Severe acute respiratory syndrome coronavirus 2 (SARS-CoV-2) causes coronavirus disease 2019 (COVID-19) and is responsible for the ongoing worldwide pandemic, which has killed more than 4 million humans worldwide. We know little about this virus other than the speed at which it spreads and its association with respiratory failure, sepsis, cardiac failure, kidney injury, and/or coagulopathy. Among its systemic manifestations, hematological complications such as venous and arterial thrombosis—which result in myocardial infarctions, strokes, or limb ischemia—are linked with a high mortality rate from COVID-19.1 Many COVID-19 complications may be caused by a condition known as cytokine release syndrome or a cytokine storm. This is when an infection triggers the immune system to flood the bloodstream with inflammatory proteins called cytokines. Cytokines can kill tissue and damage organs.2
 
COVID-19 infections range from asymptomatic to severe. Symptoms usually include fever, cough and dyspnea. The disease may evolve over the course of weeks or suddenly within days, often resulting in admission to the ICU. COVID-19 has particularly affected patients with comorbidities such as diabetes, peripheral vascular disease, and end-stage renal disease.3 These types of patients are at high risk of acquiring COVID-19. As a result, they have avoided continuing medical care, clinic, and hospital visits.
           
Patients with diabetes are particularly prone to lower extremity infections and gangrene while often seeking medical attention towards the later stages.4 Within a pandemic, this only delays a visit to a health care professional. This is a case study of a patient diagnosed and treated for COVID-19 in April 2021. This patient was later admitted in May 2021 with gangrene of the right foot.

A Closer Look at the Patient Presentation

A 26-year-old African-American female presented to Ascension Providence Hospital at Southfield with right foot dry gangrene of the second and third digits without cellulitis.

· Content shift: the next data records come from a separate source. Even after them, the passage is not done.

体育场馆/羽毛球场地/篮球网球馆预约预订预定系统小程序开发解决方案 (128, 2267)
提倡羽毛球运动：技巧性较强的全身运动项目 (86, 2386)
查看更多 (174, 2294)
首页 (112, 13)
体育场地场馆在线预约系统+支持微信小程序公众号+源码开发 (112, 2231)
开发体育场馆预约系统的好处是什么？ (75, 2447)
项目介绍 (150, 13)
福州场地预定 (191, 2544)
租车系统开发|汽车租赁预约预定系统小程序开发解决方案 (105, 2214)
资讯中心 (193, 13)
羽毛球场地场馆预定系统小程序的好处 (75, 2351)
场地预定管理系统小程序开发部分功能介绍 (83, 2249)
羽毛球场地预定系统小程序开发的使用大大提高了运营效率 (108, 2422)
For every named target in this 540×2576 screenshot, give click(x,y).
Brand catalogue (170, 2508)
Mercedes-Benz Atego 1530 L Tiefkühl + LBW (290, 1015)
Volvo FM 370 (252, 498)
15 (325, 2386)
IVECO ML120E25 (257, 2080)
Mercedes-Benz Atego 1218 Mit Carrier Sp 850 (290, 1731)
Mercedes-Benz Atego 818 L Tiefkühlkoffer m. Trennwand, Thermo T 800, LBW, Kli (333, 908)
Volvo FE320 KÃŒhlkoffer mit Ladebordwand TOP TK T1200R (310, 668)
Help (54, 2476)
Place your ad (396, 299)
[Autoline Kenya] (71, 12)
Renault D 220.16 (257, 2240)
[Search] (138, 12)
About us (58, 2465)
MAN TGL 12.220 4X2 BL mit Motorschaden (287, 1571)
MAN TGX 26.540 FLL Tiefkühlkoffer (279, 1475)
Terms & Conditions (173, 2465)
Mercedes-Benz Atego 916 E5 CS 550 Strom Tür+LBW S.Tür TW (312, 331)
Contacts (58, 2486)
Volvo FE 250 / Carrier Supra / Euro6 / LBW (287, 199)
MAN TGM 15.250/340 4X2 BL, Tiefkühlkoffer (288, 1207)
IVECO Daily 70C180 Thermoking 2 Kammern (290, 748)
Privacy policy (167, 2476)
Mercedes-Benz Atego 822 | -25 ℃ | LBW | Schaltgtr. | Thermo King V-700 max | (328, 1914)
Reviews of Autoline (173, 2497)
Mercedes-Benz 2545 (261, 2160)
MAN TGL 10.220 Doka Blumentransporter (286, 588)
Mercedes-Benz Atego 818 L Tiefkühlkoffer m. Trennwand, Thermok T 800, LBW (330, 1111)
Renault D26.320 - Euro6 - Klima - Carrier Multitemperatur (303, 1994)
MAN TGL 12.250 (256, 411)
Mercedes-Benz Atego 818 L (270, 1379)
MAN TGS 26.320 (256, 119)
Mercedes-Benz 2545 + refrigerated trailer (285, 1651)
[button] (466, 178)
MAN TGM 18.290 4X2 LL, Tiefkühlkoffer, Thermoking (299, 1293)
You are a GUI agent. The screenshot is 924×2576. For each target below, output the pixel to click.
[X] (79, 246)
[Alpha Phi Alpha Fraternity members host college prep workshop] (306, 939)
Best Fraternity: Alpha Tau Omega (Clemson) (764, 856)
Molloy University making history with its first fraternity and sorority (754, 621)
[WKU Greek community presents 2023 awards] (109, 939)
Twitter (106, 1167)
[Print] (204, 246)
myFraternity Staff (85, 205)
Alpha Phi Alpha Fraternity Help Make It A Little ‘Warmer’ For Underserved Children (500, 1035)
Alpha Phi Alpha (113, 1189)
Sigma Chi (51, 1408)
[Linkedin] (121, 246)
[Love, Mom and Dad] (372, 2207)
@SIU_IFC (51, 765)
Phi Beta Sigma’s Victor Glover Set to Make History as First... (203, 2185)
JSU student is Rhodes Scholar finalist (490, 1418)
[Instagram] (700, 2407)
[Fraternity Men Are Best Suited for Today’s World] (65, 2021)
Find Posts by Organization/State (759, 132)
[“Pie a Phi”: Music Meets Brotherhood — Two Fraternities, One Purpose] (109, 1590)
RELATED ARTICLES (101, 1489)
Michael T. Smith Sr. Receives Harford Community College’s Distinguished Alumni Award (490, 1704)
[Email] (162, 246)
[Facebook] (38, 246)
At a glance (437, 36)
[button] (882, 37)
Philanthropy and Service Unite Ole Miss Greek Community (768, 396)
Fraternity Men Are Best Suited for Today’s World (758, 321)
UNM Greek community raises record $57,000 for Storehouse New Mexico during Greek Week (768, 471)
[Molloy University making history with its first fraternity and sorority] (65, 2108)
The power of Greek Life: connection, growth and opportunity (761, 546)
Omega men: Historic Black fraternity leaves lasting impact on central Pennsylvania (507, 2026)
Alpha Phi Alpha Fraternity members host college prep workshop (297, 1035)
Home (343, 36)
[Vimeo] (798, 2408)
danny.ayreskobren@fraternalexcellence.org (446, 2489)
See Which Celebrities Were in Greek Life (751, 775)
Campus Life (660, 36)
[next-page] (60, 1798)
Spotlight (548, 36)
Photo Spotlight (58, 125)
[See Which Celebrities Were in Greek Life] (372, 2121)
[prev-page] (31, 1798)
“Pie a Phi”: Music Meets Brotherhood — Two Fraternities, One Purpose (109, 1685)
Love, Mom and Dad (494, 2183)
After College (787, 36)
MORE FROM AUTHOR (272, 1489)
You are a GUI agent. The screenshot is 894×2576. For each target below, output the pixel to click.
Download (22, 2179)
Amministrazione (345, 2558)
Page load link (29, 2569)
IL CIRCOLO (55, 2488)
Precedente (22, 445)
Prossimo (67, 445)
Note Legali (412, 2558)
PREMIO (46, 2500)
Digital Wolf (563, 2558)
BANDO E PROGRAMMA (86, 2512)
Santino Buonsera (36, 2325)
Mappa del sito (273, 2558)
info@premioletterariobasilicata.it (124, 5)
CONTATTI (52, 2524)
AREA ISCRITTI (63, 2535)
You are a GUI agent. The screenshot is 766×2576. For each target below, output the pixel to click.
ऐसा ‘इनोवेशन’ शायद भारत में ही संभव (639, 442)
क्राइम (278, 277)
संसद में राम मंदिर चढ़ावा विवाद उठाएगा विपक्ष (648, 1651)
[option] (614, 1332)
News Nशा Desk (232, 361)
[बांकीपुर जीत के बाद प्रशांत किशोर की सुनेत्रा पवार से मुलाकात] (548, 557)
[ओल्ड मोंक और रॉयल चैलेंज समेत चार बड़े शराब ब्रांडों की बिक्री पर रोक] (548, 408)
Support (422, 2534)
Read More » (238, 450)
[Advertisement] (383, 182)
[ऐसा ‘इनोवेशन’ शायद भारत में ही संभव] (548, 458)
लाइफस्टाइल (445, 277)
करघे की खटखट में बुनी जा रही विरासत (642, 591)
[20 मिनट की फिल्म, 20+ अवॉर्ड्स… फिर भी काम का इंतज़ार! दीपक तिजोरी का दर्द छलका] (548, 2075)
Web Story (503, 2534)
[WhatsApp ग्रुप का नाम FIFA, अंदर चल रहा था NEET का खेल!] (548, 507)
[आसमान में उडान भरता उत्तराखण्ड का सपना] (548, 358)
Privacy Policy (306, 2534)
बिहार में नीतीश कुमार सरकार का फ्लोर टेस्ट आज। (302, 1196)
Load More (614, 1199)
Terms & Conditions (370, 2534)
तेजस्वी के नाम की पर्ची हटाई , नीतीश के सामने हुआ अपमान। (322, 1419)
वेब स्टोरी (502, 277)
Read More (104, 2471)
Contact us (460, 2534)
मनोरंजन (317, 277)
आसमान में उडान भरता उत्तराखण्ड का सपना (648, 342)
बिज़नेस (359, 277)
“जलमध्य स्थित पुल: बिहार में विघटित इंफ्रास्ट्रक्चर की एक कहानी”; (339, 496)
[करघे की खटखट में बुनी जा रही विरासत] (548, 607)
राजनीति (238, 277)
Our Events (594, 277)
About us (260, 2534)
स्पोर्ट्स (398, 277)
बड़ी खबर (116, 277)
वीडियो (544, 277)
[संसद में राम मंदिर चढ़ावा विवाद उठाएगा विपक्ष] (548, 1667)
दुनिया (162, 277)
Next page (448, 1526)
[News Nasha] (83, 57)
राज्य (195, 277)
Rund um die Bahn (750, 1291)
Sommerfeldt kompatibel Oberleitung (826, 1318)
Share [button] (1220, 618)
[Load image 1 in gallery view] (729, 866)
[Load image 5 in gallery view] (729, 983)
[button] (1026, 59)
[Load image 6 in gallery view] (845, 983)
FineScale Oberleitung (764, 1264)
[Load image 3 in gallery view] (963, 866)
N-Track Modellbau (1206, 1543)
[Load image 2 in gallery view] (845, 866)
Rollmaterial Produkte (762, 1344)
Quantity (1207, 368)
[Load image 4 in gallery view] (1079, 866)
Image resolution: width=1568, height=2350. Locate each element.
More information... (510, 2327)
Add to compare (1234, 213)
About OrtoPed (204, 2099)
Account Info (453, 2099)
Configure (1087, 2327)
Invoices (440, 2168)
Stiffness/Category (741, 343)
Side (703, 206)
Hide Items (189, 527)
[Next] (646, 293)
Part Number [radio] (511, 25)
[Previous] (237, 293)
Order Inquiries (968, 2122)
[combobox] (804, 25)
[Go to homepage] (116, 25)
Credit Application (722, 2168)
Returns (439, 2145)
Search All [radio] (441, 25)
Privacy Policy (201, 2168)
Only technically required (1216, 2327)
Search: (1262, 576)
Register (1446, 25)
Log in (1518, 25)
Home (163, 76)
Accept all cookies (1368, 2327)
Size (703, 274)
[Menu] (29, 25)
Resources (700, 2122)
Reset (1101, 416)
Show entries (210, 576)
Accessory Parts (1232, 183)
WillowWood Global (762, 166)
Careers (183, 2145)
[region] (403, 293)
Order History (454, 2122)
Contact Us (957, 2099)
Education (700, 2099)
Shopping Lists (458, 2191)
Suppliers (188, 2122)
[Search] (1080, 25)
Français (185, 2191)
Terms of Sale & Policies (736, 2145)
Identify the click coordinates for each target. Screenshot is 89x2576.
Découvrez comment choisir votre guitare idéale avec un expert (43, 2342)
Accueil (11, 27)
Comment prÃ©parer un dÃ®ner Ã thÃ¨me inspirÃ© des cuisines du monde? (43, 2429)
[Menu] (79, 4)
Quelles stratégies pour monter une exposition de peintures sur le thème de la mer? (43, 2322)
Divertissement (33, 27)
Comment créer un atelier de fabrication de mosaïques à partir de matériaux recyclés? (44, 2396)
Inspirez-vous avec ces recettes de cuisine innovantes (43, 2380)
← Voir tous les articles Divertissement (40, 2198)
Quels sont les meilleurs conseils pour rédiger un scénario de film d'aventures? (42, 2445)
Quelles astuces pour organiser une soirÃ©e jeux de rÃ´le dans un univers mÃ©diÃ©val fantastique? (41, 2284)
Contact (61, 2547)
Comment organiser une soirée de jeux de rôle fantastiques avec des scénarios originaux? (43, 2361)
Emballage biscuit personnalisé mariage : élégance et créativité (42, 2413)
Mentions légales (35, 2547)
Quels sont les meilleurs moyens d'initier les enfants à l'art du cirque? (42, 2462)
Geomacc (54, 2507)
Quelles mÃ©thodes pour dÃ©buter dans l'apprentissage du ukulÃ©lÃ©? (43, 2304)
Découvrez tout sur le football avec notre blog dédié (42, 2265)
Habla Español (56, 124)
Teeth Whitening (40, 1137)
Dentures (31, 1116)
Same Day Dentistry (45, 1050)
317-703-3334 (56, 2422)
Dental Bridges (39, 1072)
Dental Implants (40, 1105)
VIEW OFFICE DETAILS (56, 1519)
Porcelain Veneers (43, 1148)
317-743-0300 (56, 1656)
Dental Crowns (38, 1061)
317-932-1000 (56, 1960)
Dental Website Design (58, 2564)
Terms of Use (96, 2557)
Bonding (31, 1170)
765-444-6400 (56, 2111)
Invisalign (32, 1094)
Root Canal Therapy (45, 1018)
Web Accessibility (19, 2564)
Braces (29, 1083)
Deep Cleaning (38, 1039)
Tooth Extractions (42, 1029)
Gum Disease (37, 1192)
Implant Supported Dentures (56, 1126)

She had a recent history of COVID-19 infection, type 2 diabetes, end-stage renal disease on peritoneal dialysis, hypertension, and asthma. She had biphasic dorsalis pedis and posterior tibialis pulses bilaterally by Doppler, along with palpable popliteal and femoral pulses. Imaging shows no signs of osteomyelitis. Gangrene is likely secondary to ischemic changes supplying the second and third right digits (Figure 1 and Figure 2).
 
The vascular team decided to perform an aortogram with bilateral lower extremity runoff and found the patient to have disease-free popliteal arteries with three-vessel runoff of the right lower extremity to the ankle. No further surgical intervention occurred, and the patient was discharged in stable condition and to follow up as an outpatient to monitor the demarcation of gangrene by podiatry.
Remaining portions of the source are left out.